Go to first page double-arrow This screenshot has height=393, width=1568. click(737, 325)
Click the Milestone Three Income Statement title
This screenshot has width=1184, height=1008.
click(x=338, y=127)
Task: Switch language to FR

> [PROBLEM DESCRIPTION]: Identify every line above that contains the string "height", and copy each one in full. Case counts.

> [SOLVED PROBLEM]:
Go to first page double-arrow This screenshot has height=393, width=1568. click(737, 325)
This screenshot has width=1184, height=1008.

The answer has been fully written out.